Now pointer returns, discarding the box at 0x40c148 that holds 0x40e020, and you call pointerpointer, passing &pnum as a value. Function pointerpointer now runs with a box at some location. Where is that location? We don't know; we never print it. We do print what's in the box at that location, and what's in the box is 0x40c138:

 0x40c138       0x40e020
+--------+     +--------+
|0x40e020|---> |  i: 3  |
+--------+     +--------+
    ^
    |
 ????????
+--------+
|0x40c138|
+--------+

We can add one more fmt.Printf to the program to find where this last box actually is in memory and run again:

pointerpointer's &ip is [***main.Num] : 0x40c150

so replace the eight question marks with 0x40c150.
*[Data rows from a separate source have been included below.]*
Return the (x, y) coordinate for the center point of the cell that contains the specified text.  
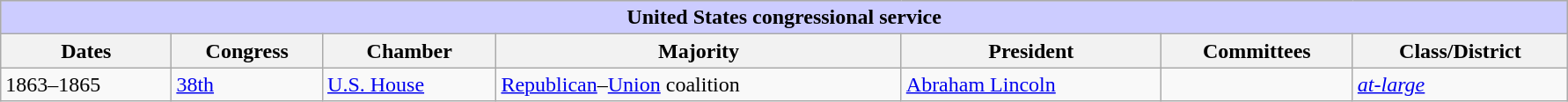
38th (247, 84)
1863–1865 (86, 84)
Committees (1257, 51)
Congress (247, 51)
at-large (1460, 84)
Chamber (410, 51)
Dates (86, 51)
Majority (699, 51)
Class/District (1460, 51)
Republican–Union coalition (699, 84)
Abraham Lincoln (1031, 84)
United States congressional service (785, 18)
President (1031, 51)
U.S. House (410, 84)
Capture the cell that displays the provided text and extract its [X, Y] central coordinate. 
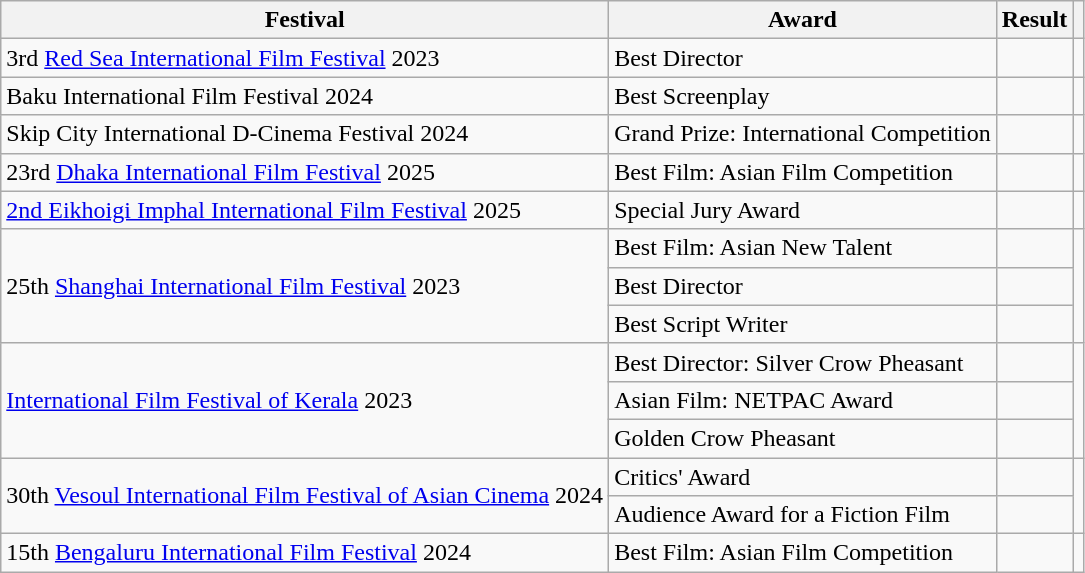
International Film Festival of Kerala 2023 [305, 400]
Festival [305, 20]
Best Screenplay [803, 96]
Best Film: Asian New Talent [803, 248]
Skip City International D-Cinema Festival 2024 [305, 134]
Audience Award for a Fiction Film [803, 515]
Critics' Award [803, 477]
Asian Film: NETPAC Award [803, 400]
Best Script Writer [803, 324]
Grand Prize: International Competition [803, 134]
Golden Crow Pheasant [803, 438]
Baku International Film Festival 2024 [305, 96]
2nd Eikhoigi Imphal International Film Festival 2025 [305, 210]
Best Director: Silver Crow Pheasant [803, 362]
Result [1034, 20]
Special Jury Award [803, 210]
3rd Red Sea International Film Festival 2023 [305, 58]
25th Shanghai International Film Festival 2023 [305, 286]
Award [803, 20]
15th Bengaluru International Film Festival 2024 [305, 553]
30th Vesoul International Film Festival of Asian Cinema 2024 [305, 496]
23rd Dhaka International Film Festival 2025 [305, 172]
Output the [x, y] coordinate of the center of the cell containing the given text.  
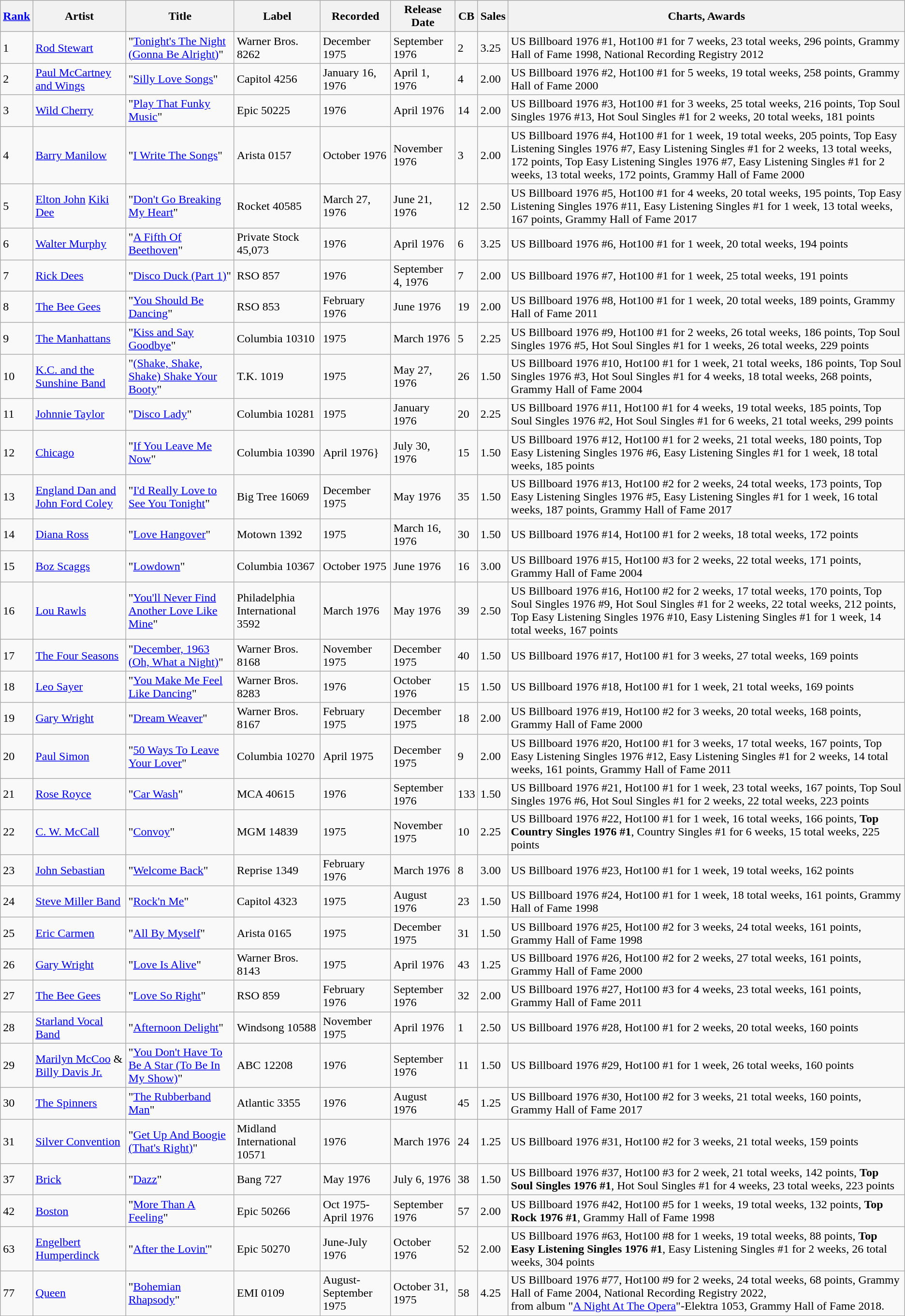
Warner Bros. 8283 [277, 686]
38 [466, 1180]
Sales [493, 16]
"50 Ways To Leave Your Lover" [180, 756]
July 6, 1976 [423, 1180]
Marilyn McCoo & Billy Davis Jr. [79, 1066]
April 1, 1976 [423, 79]
Release Date [423, 16]
28 [16, 1027]
MCA 40615 [277, 794]
Motown 1392 [277, 535]
Columbia 10367 [277, 567]
March 16, 1976 [423, 535]
Rocket 40585 [277, 206]
Reprise 1349 [277, 870]
Columbia 10390 [277, 453]
ABC 12208 [277, 1066]
T.K. 1019 [277, 376]
K.C. and the Sunshine Band [79, 376]
Chicago [79, 453]
"After the Lovin'" [180, 1249]
US Billboard 1976 #8, Hot100 #1 for 1 week, 20 total weeks, 189 points, Grammy Hall of Fame 2011 [706, 307]
25 [16, 933]
Lou Rawls [79, 611]
Boston [79, 1211]
January 16, 1976 [355, 79]
US Billboard 1976 #17, Hot100 #1 for 3 weeks, 27 total weeks, 169 points [706, 656]
"Love Hangover" [180, 535]
MGM 14839 [277, 832]
"Afternoon Delight" [180, 1027]
US Billboard 1976 #23, Hot100 #1 for 1 week, 19 total weeks, 162 points [706, 870]
58 [466, 1293]
US Billboard 1976 #18, Hot100 #1 for 1 week, 21 total weeks, 169 points [706, 686]
63 [16, 1249]
RSO 853 [277, 307]
Philadelphia International 3592 [277, 611]
Columbia 10281 [277, 414]
Warner Bros. 8168 [277, 656]
September 4, 1976 [423, 276]
"I Write The Songs" [180, 155]
Barry Manilow [79, 155]
Charts, Awards [706, 16]
35 [466, 497]
The Manhattans [79, 338]
August-September 1975 [355, 1293]
US Billboard 1976 #19, Hot100 #2 for 3 weeks, 20 total weeks, 168 points, Grammy Hall of Fame 2000 [706, 718]
"You'll Never Find Another Love Like Mine" [180, 611]
"Car Wash" [180, 794]
Private Stock 45,073 [277, 244]
Paul Simon [79, 756]
Queen [79, 1293]
Engelbert Humperdinck [79, 1249]
Windsong 10588 [277, 1027]
32 [466, 996]
Boz Scaggs [79, 567]
April 1976} [355, 453]
"Disco Lady" [180, 414]
US Billboard 1976 #25, Hot100 #2 for 3 weeks, 24 total weeks, 161 points, Grammy Hall of Fame 1998 [706, 933]
Paul McCartney and Wings [79, 79]
Walter Murphy [79, 244]
US Billboard 1976 #15, Hot100 #3 for 2 weeks, 22 total weeks, 171 points, Grammy Hall of Fame 2004 [706, 567]
Epic 50270 [277, 1249]
Rod Stewart [79, 47]
39 [466, 611]
Artist [79, 16]
Silver Convention [79, 1141]
Warner Bros. 8167 [277, 718]
US Billboard 1976 #1, Hot100 #1 for 7 weeks, 23 total weeks, 296 points, Grammy Hall of Fame 1998, National Recording Registry 2012 [706, 47]
"Lowdown" [180, 567]
13 [16, 497]
"Silly Love Songs" [180, 79]
17 [16, 656]
40 [466, 656]
February 1975 [355, 718]
Leo Sayer [79, 686]
Bang 727 [277, 1180]
June-July 1976 [355, 1249]
"If You Leave Me Now" [180, 453]
Capitol 4323 [277, 901]
45 [466, 1103]
July 30, 1976 [423, 453]
Steve Miller Band [79, 901]
4.25 [493, 1293]
The Spinners [79, 1103]
EMI 0109 [277, 1293]
Starland Vocal Band [79, 1027]
Capitol 4256 [277, 79]
Elton John Kiki Dee [79, 206]
43 [466, 964]
42 [16, 1211]
US Billboard 1976 #42, Hot100 #5 for 1 weeks, 19 total weeks, 132 points, Top Rock 1976 #1, Grammy Hall of Fame 1998 [706, 1211]
Columbia 10310 [277, 338]
"You Make Me Feel Like Dancing" [180, 686]
Brick [79, 1180]
US Billboard 1976 #27, Hot100 #3 for 4 weeks, 23 total weeks, 161 points, Grammy Hall of Fame 2011 [706, 996]
US Billboard 1976 #14, Hot100 #1 for 2 weeks, 18 total weeks, 172 points [706, 535]
"Don't Go Breaking My Heart" [180, 206]
52 [466, 1249]
Warner Bros. 8143 [277, 964]
US Billboard 1976 #31, Hot100 #2 for 3 weeks, 21 total weeks, 159 points [706, 1141]
"Love Is Alive" [180, 964]
October 1975 [355, 567]
"Tonight's The Night (Gonna Be Alright)" [180, 47]
"Kiss and Say Goodbye" [180, 338]
"All By Myself" [180, 933]
"Convoy" [180, 832]
"A Fifth Of Beethoven" [180, 244]
Columbia 10270 [277, 756]
US Billboard 1976 #28, Hot100 #1 for 2 weeks, 20 total weeks, 160 points [706, 1027]
29 [16, 1066]
US Billboard 1976 #26, Hot100 #2 for 2 weeks, 27 total weeks, 161 points, Grammy Hall of Fame 2000 [706, 964]
US Billboard 1976 #7, Hot100 #1 for 1 week, 25 total weeks, 191 points [706, 276]
Wild Cherry [79, 110]
Midland International 10571 [277, 1141]
Arista 0165 [277, 933]
"December, 1963 (Oh, What a Night)" [180, 656]
C. W. McCall [79, 832]
US Billboard 1976 #30, Hot100 #2 for 3 weeks, 21 total weeks, 160 points, Grammy Hall of Fame 2017 [706, 1103]
"Dream Weaver" [180, 718]
England Dan and John Ford Coley [79, 497]
"The Rubberband Man" [180, 1103]
US Billboard 1976 #29, Hot100 #1 for 1 week, 26 total weeks, 160 points [706, 1066]
22 [16, 832]
Oct 1975-April 1976 [355, 1211]
Arista 0157 [277, 155]
Big Tree 16069 [277, 497]
"You Don't Have To Be A Star (To Be In My Show)" [180, 1066]
"(Shake, Shake, Shake) Shake Your Booty" [180, 376]
"Welcome Back" [180, 870]
Warner Bros. 8262 [277, 47]
"You Should Be Dancing" [180, 307]
Atlantic 3355 [277, 1103]
"Get Up And Boogie (That's Right)" [180, 1141]
Epic 50266 [277, 1211]
April 1975 [355, 756]
21 [16, 794]
January 1976 [423, 414]
RSO 857 [277, 276]
The Four Seasons [79, 656]
133 [466, 794]
John Sebastian [79, 870]
27 [16, 996]
"Love So Right" [180, 996]
Eric Carmen [79, 933]
Title [180, 16]
RSO 859 [277, 996]
"Rock'n Me" [180, 901]
US Billboard 1976 #24, Hot100 #1 for 1 week, 18 total weeks, 161 points, Grammy Hall of Fame 1998 [706, 901]
"I'd Really Love to See You Tonight" [180, 497]
Label [277, 16]
57 [466, 1211]
May 27, 1976 [423, 376]
Epic 50225 [277, 110]
"Play That Funky Music" [180, 110]
37 [16, 1180]
"Dazz" [180, 1180]
Johnnie Taylor [79, 414]
Rose Royce [79, 794]
"Disco Duck (Part 1)" [180, 276]
"Bohemian Rhapsody" [180, 1293]
June 21, 1976 [423, 206]
Rick Dees [79, 276]
CB [466, 16]
US Billboard 1976 #6, Hot100 #1 for 1 week, 20 total weeks, 194 points [706, 244]
77 [16, 1293]
October 31, 1975 [423, 1293]
US Billboard 1976 #2, Hot100 #1 for 5 weeks, 19 total weeks, 258 points, Grammy Hall of Fame 2000 [706, 79]
Rank [16, 16]
Recorded [355, 16]
Diana Ross [79, 535]
"More Than A Feeling" [180, 1211]
November 1976 [423, 155]
March 27, 1976 [355, 206]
The overall rule here is simple enough: Every variable has some existence somewhere, unless the compiler can optimize it away. Taking the address of the variable, with &x, tends to prevent the compiler from optimizing the variable itself away. The type of &x is pointer to ___ where the blank is the type of x. The value of &x is the address of the variable.

In this case, you

• made an anonymous (unnamed) Num instance,
• took its address (forcing the compiler to put it into memory somewhere), and
• set a variable pnum to that value

(all in the first line of main). Then you took the address of pnum itself, which means pnum also has to live somewhere in memory. Those are the two boxes we drew initially. You printed that address's type and value on your second line.

You then passed the value stored in pnum to func pointer, which stored the value in a variable. So that created another, separate variable, which has its own address.

Without worrying about what function pointer did, you then passed the address of pnum to func pointerpointer. This address is a value, and pointerpointer stored that value in a variable. This, too, created another separate variable.

Throughout all of this, the address of the anonymous Num with i=3 never moved. Neither did the address of pnum itself.